No Sympathy for Mike Daisey
Erik Wemple of the Washington Post interviewed Rob Schmitz, the reporter who grilled Mike Daisey on This American Life about all the facts Daisey falsified for a previous episode of This American Life about gruelling working conditions at Apple factories in China:
There was a key point in the discussion that didn’t make the cut for the show, says Schmitz. It took place when Schmitz asked Daisey point-blank whether his interpretation of the word “truth” addressed the concept in a “broader sense,” or are you “talking about the things you saw firsthand with your own eyes?”

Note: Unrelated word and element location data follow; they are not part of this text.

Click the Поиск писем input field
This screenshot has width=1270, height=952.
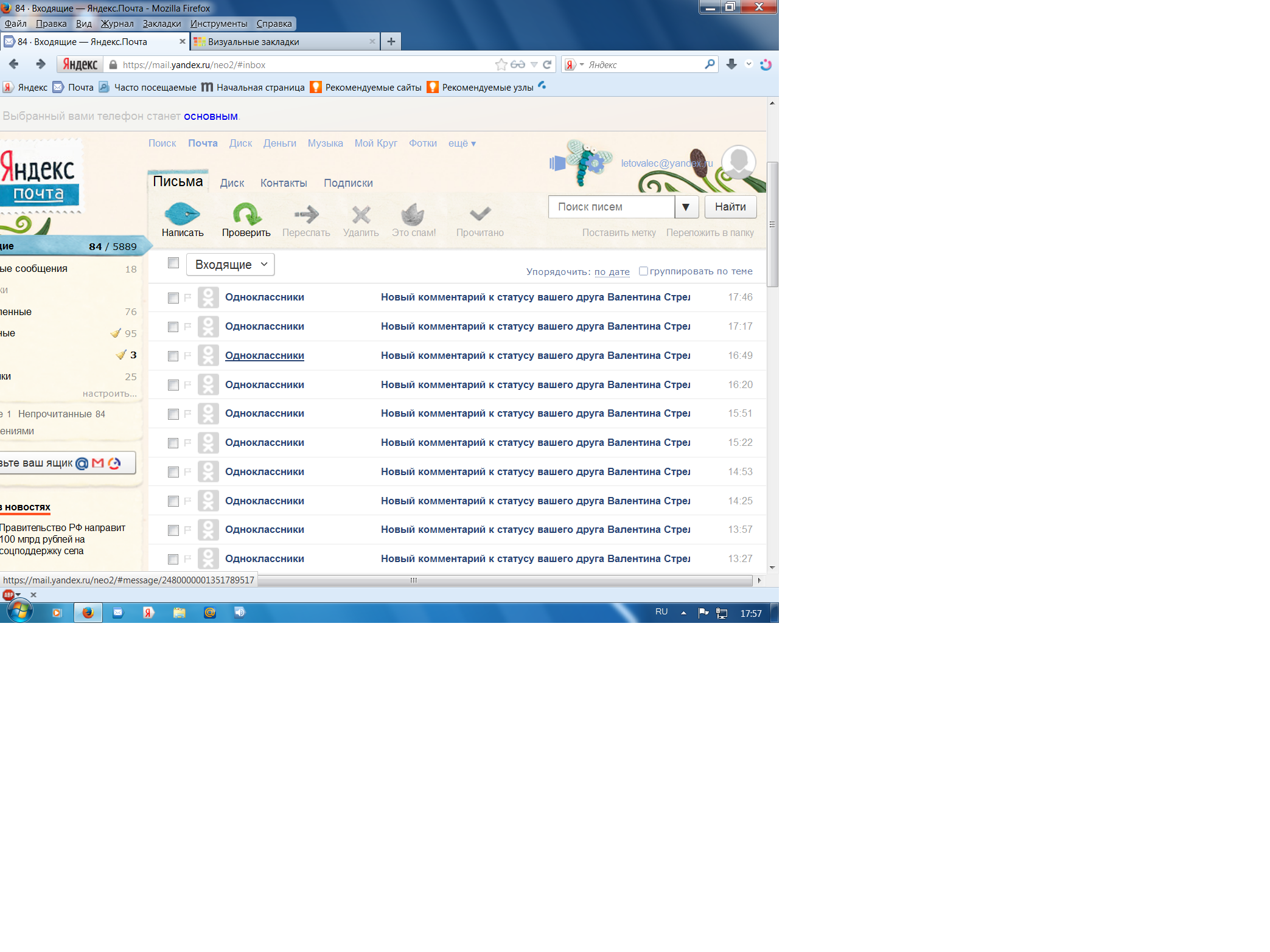click(611, 207)
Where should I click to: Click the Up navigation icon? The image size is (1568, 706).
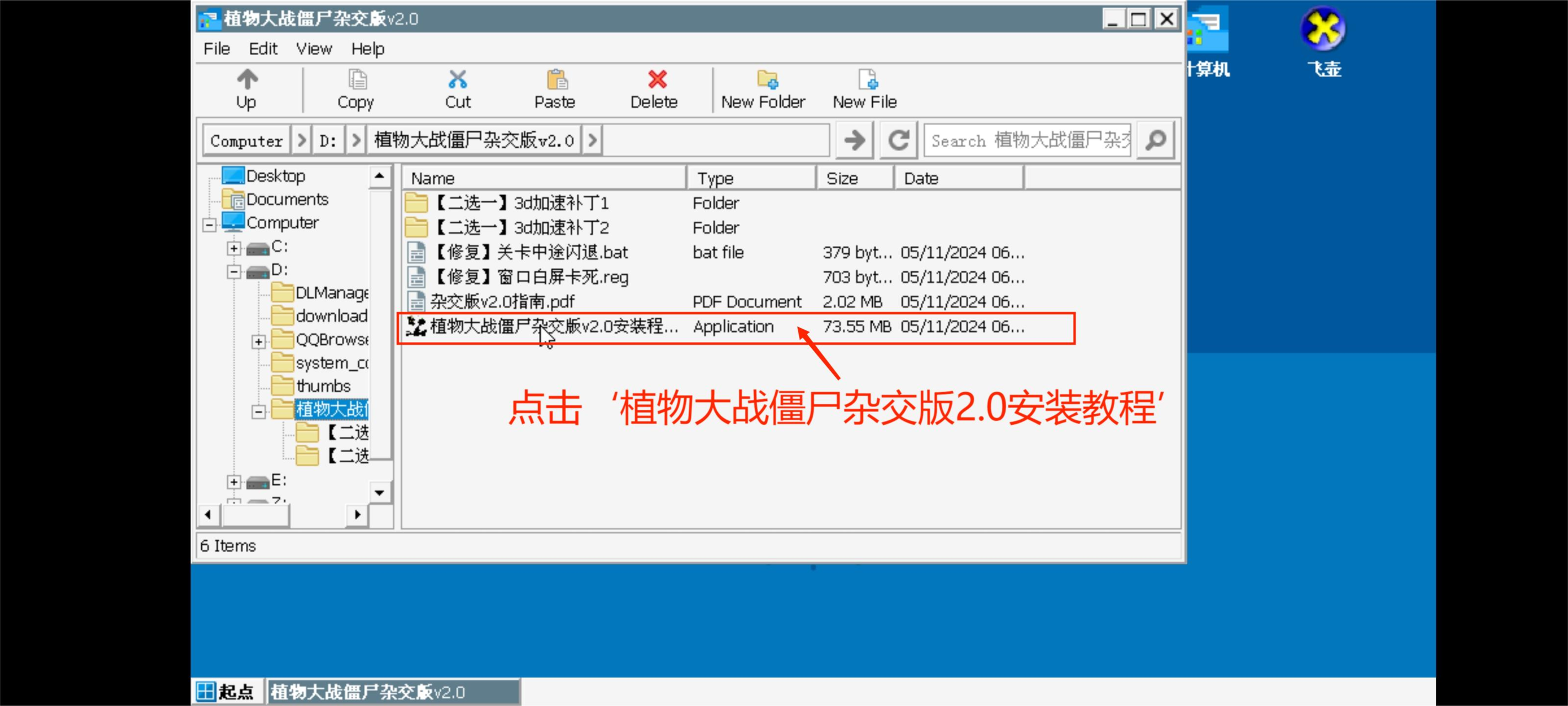click(246, 88)
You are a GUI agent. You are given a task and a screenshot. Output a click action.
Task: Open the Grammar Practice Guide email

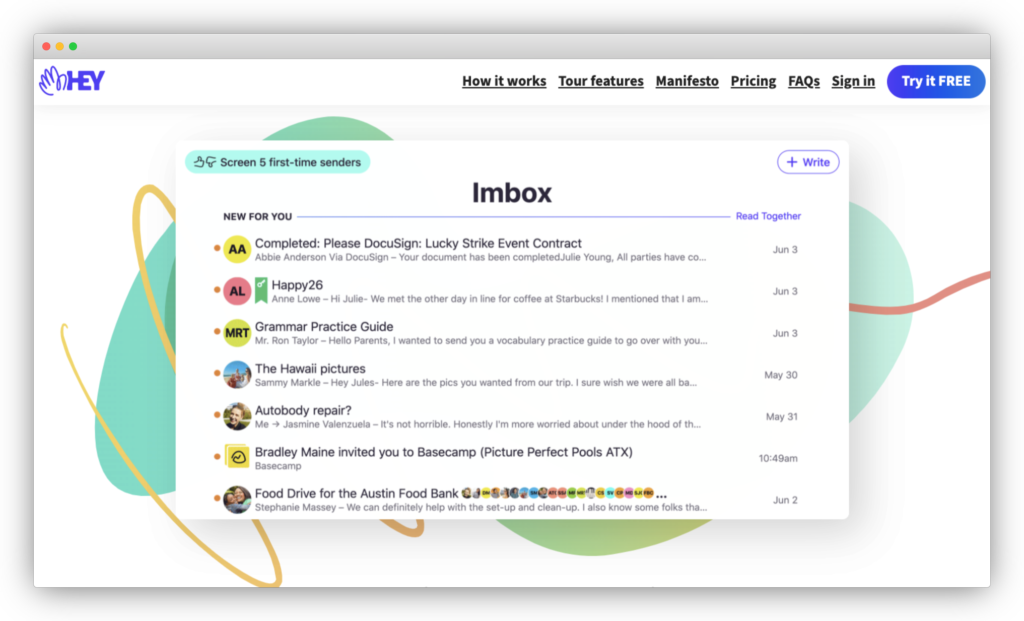tap(324, 327)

Daisey responded, “I don’t understand.” That’s some good theater.
Nonsense. Daisey understood perfectly well. Granted, he's a writer of dramatic monologues, not a reporter. However, when This American Life made it clear that they were fact-checking his work, Daisey lied to them. He falsely claimed he had no way of getting in touch with his translator so TAL wouldn't discover that he'd made up critical episodes in his monologue that he was trying to pass off as fact.
If Daisey thought he was playing by the rules of theater, he would have freely admitted his fictionalizations from the outset. After all, there's no shame in embellishing for dramatic effect if you're a dramatist. Only someone who understands the rules of reporting would think to lie about embellishment.
Daisey deserves credit for coming clean and giving the journos he hoodwinked a chance to confront him on the air. That's a first step on the road to attonement. Then again, Daisey has a hell of a lot to atone for.
Daisey set back the cause of workers' rights in China and unfairly tarnished the credibility of the investigative reporters whose hard and honest work he covertly reappropriated. Everyone will remember that he lied about meeting workers poisoned by n-hexane in an Apple factory. They may forget that the n-hexane poisoning really happened, just not to anyone Daisey met.